September 14, 2018 by Llewellyn King Leave a Comment

Francis Fukuyama earned his place in philosophical history by declaring “the end of history” on the fall of the Berlin Wall and the collapse of communism.

Nowadays Fukuyama, an engaging traveler through the world of ideas, poses this great question: Where are we going?

In New York on Sept. 11, Fukuyama seemed to answer that question by telling an audience: Nowhere very good.

The global crisis laid out in Fukuyama’s latest book “Identity: The Demand for Dignity and the Politics of Resentment” is that identity politics — advanced tribalism, if you will — is eroding democracy.

Fukuyama writes that the United States invaded the Middle East, during the Iraq War, to Americanize the Middle East, but the Middle East has Middle-Easternized the United States. Not only is there no national identity in Iraq now, he argues, but we are also losing our Americanism to identity politics, with its baggage of racism and division.

He points to two decidedly democratic events as harbingers of a less democratic future: Britain’s vote in June 2016 to leave the European Union and the election that same year of President Donald Trump, disaster following on disaster, identity triumphing over political union.

In the case of Brexit, English nationalism upstaging the larger values of a unified Europe; and in the Trump election, the white working class voting against the other constituent parts of the nation.

Listening to Fukuyama answering questions at the New York event, organized by Philip Howard and his Common Good organization, one could be plunged into feeling that the famous American mixing bowl had become unmixed, breaking down, as Fukuyama gently suggested, into competing groups, supporting just those who belong to their group — all of this set off by white fear of the end of their hegemon in America. Hence, the hysteria over immigration.

The difference between the immigration alarm in Europe and in the United States, he said, is that Europe sees not just an invasion of different people with different customs, religions and languages, but also an assault on the cradle-to-grave welfare systems. Fukuyama said Europeans do not mind paying 60 percent of their incomes in tax because they believe they get a lot for it. That, he said, is what they see coming from immigration: People coming to live off the generous social structure for which they have not paid.

Immigrants from Africa going to Sweden — in the news because of its electoral swing to the right — must think they have entered nirvana: total freedom from want. Not quite the same as people coming across our Southern border, seeking safety and work.

Fukuyama sees the United States in danger from identity grouping overwhelming our commonality as a nation.

I wonder about that. When I landed on these shores as a young (legal) immigrant in 1963, I wrote to a friend in England — and I remember this clearly — saying: “This is no melting pot. This is a fruit salad.”

Well, that is still so, and it works until it is perverted by minority manipulators. For example, there has always been a racist element. It is just that Trump and his allies have blown on these embers and brought forth flame. Race dividers feel emboldened under Trump, just as they seethed under President Barack Obama.

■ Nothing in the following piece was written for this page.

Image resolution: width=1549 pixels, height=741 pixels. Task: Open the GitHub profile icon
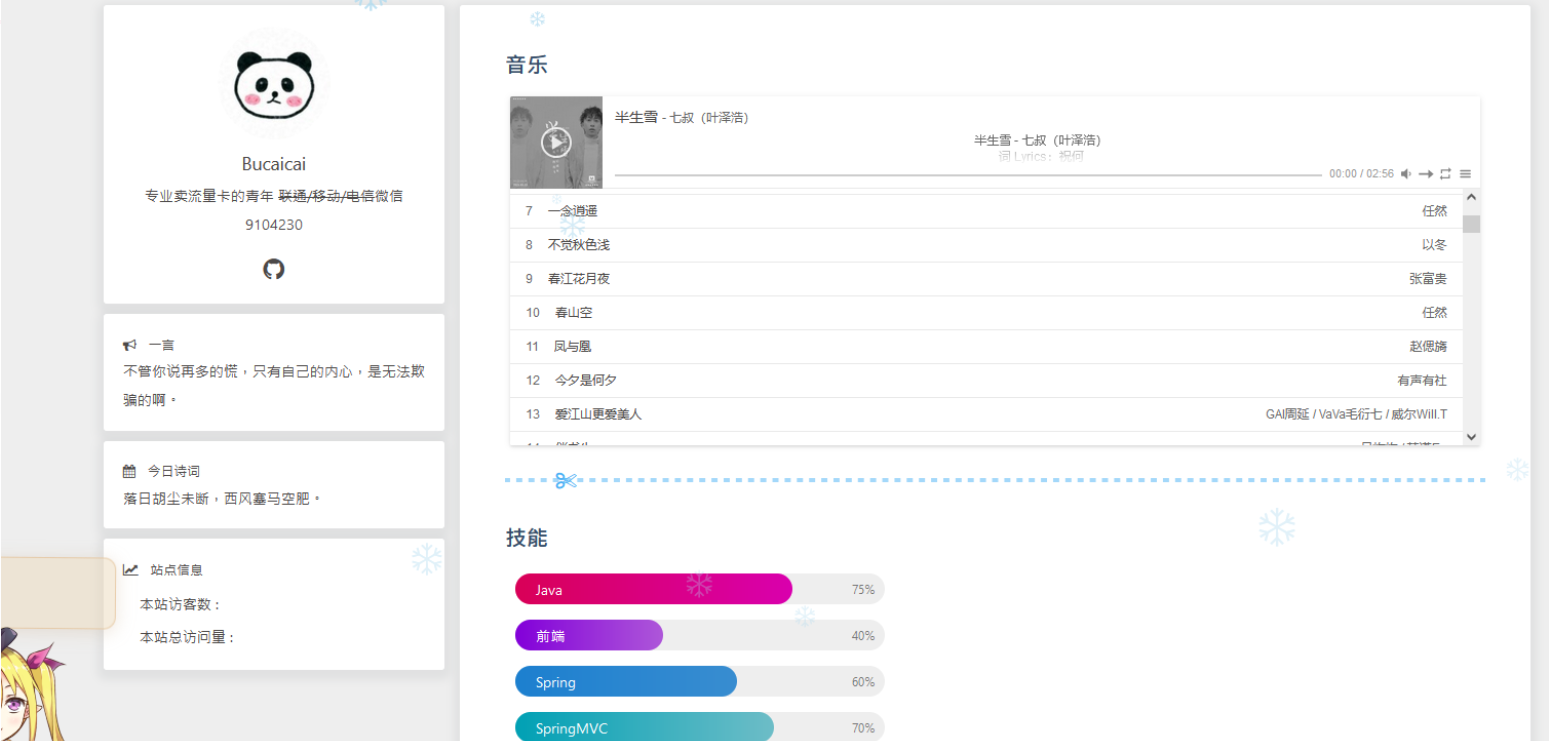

It is worth pondering that before Trump, we twice elected an African-American president and that said something about us — something quite different from what Fukuyama is saying about us in today’s race-heavy, fact-short political debate.

Some at the New York meeting suggested that the pendulum will swing back. Yes, it will but not to the status quo ante. It will be to a new place.

Personally, I believe the Trump success was fueled not so much by resentment as by a pervasive sense of irrelevance. It expresses itself politically, but its root may be with the isolation felt by those who have to deal with monopoly businesses from the cable company to the online retailer. Think the politicians ignore you, try those who have market dominance: banks, health insurers, online vendors and telecoms among others.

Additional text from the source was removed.